Membre de la confrérie soufi de la Tidjaniya, très implantée en Afrique de l’Ouest, l’émir de Kano a observé la montée en puissance du wahhabisme et du salafisme soutenu à coups de milliards par les pétrodollars d’Arabie saoudite.

« Pour moi, le wahhabisme et le salafisme ont en commun avec des groupes comme Boko Haram une forme d’intolérance. Le discours prépare au passage à l’action. De même que le chiisme iranien après Khomeyni a aussi pu inciter à un certain radicalisme. Il n’y a pas une seule et unique interprétation de l’islam. Elles varient selon le temps et le lieu. Il ne me semble pas raisonnable de vouloir imposer un mode de vie du VIIe siècle, comme le souhaitent les salafistes. Nous sommes au XXIe siècle ! Par ailleurs, les musulmans africains ne sont pas des Arabes. L’islam africain a eu et continue d’avoir ses propres écoles de pensée, ses savants, ses anciens empires, sa propre histoire… Et nous n’avons pas besoin de l’Arabie saoudite ou de l’Iran pour nous expliquer l’islam. »

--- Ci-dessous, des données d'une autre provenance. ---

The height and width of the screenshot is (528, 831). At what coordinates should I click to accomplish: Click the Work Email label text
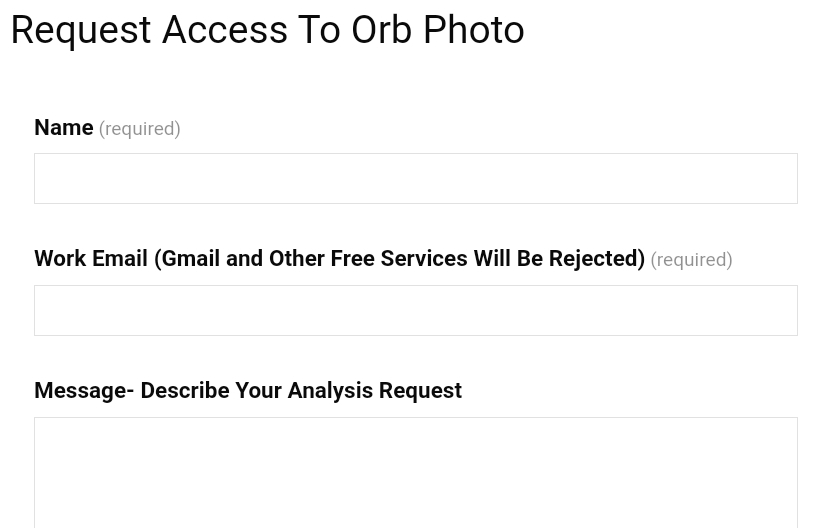point(339,259)
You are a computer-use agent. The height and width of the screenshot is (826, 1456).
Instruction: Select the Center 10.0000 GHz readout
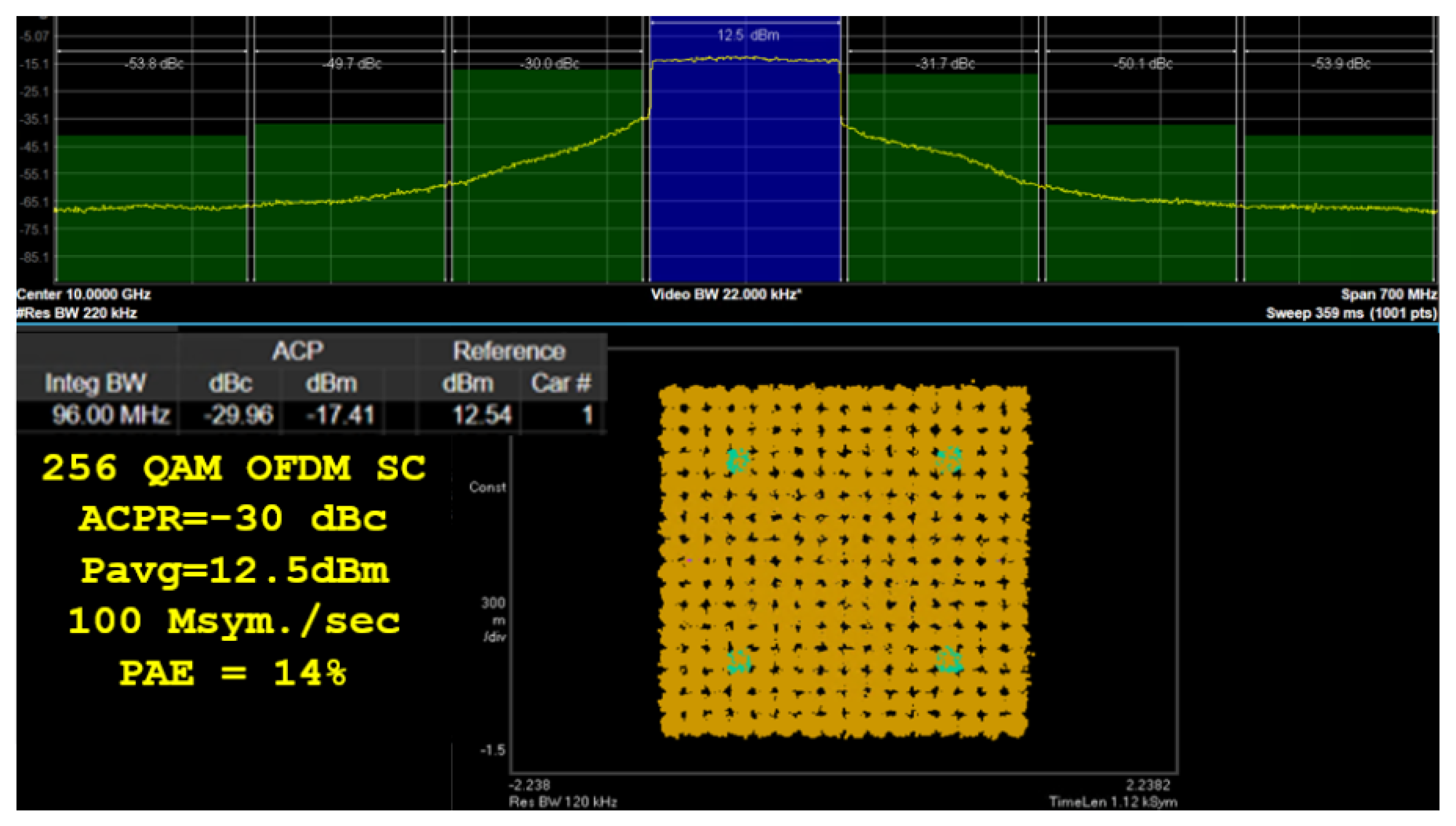83,294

Le territoire sur lequel règne l’émir de Kano a vu la charia être remise en vigueur en 2000. Une restauration à laquelle Sanusi Lamido Sanusi n’était pas favorable, estimant que la région avait bien d’autres problèmes à régler, plus importants. Dans l’auditorium du Monde, il a précisé sa position.

« Je me suis surtout opposé à la charia comme outil politique permettant à certains dirigeants de faire croire qu’ils allaient tout résoudre, simplement en coupant la main des voleurs. Il y a en effet des punitions prévues dans les textes islamiques, mais c’est trop facile pour un gouverneur qui a un budget de plusieurs milliards de nairas et qui n’est pas concerné par les véritables souffrances de la population d’invoquer la charia sans rien faire pour l’éducation, la sécurité alimentaire pour les plus pauvres, ou la lutte contre la corruption. »

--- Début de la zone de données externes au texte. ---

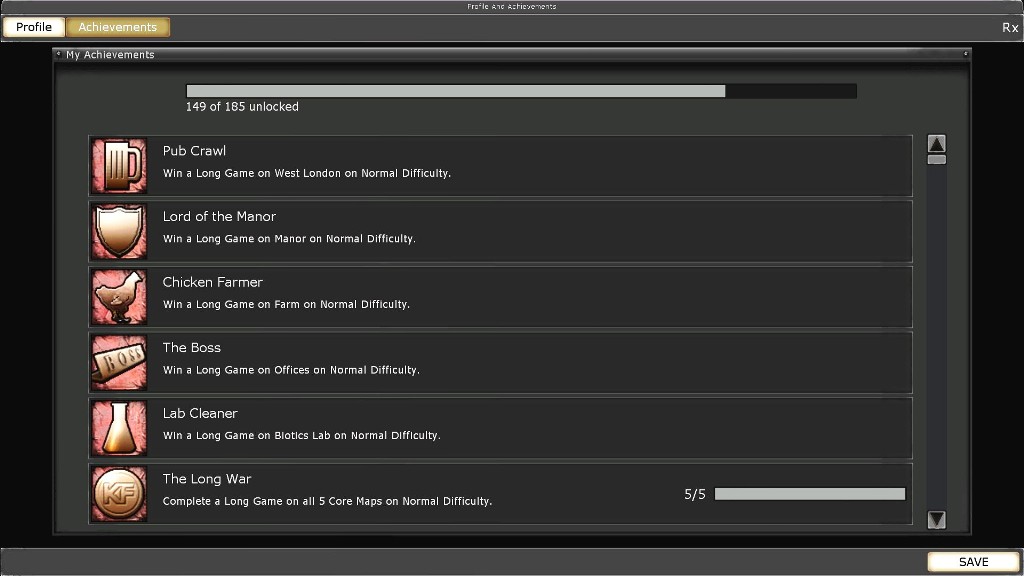The height and width of the screenshot is (576, 1024).
Task: Select the Lab Cleaner achievement title
Action: coord(200,413)
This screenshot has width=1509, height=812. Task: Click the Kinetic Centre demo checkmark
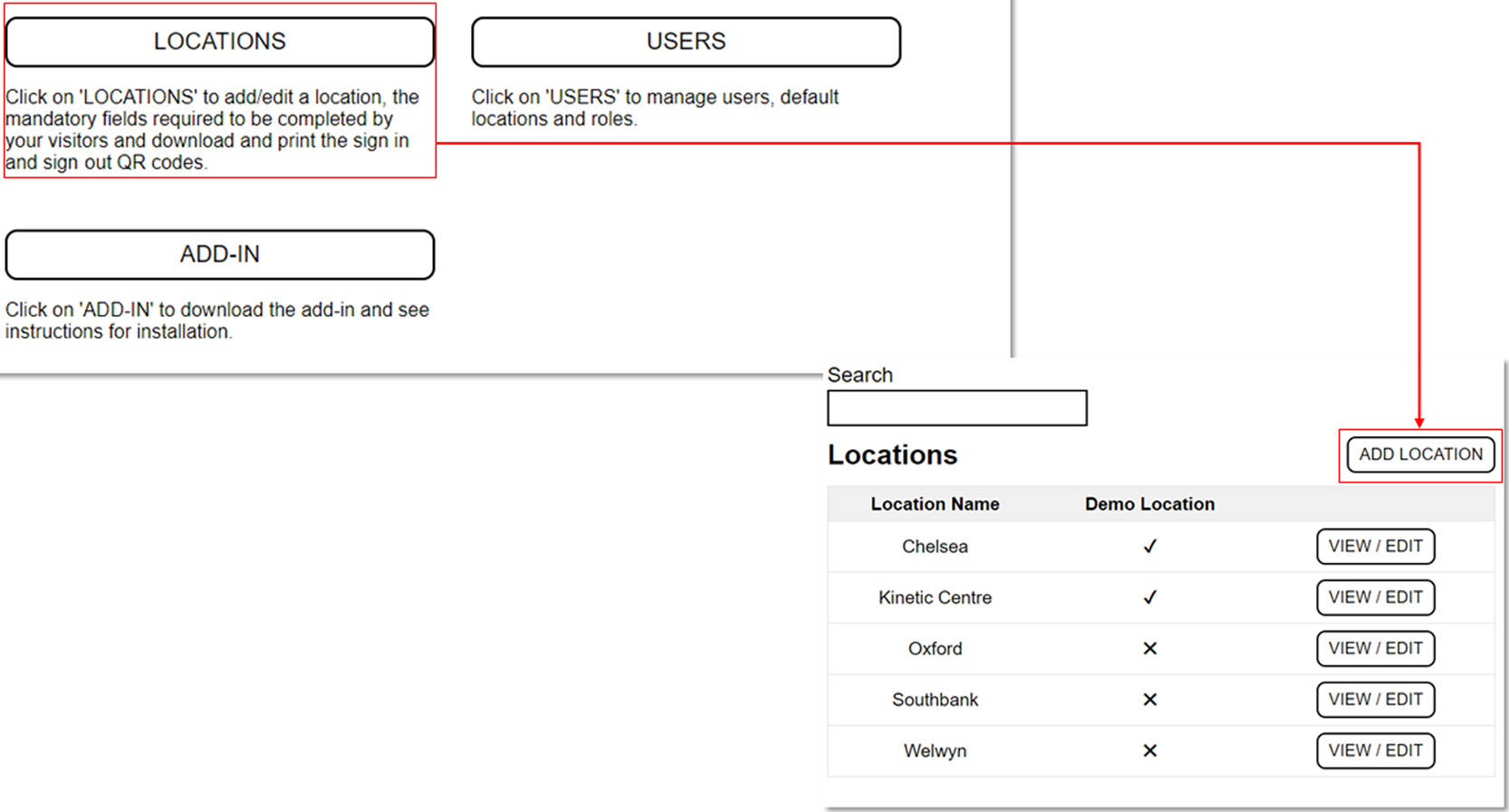click(x=1149, y=597)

Dans la salle, plusieurs auditeurs interpellent l’émir de Kano sur la question des libertés individuelles, et notamment les droits des homosexuels.

« L’Europe doit garder en tête que les sociétés sont à des niveaux d’avancement différents. Lorsque j’étais enfant, dans les années 1970, l’homosexualité était encore un crime en Europe et aux Etats-Unis. Cela a pris du temps de légaliser le mariage gay, et encore, ce n’est pas le cas partout. Aujourd’hui, c’est un trop grand pas que de demander à des sociétés africaines d’accepter et de soutenir des lois LGBT. Je ne dis pas que cela n’arrivera pas. Mais il faut du temps. Il est important d’être réaliste dans les projets de réforme des sociétés africaines. Car le changement se fait par consensus et ce sont les Africains qui le décident, pas les Européens ou les Américains. Il faut d’abord que nos lois protègent les femmes contre les violences domestiques et les enfants contre les abus sexuels. »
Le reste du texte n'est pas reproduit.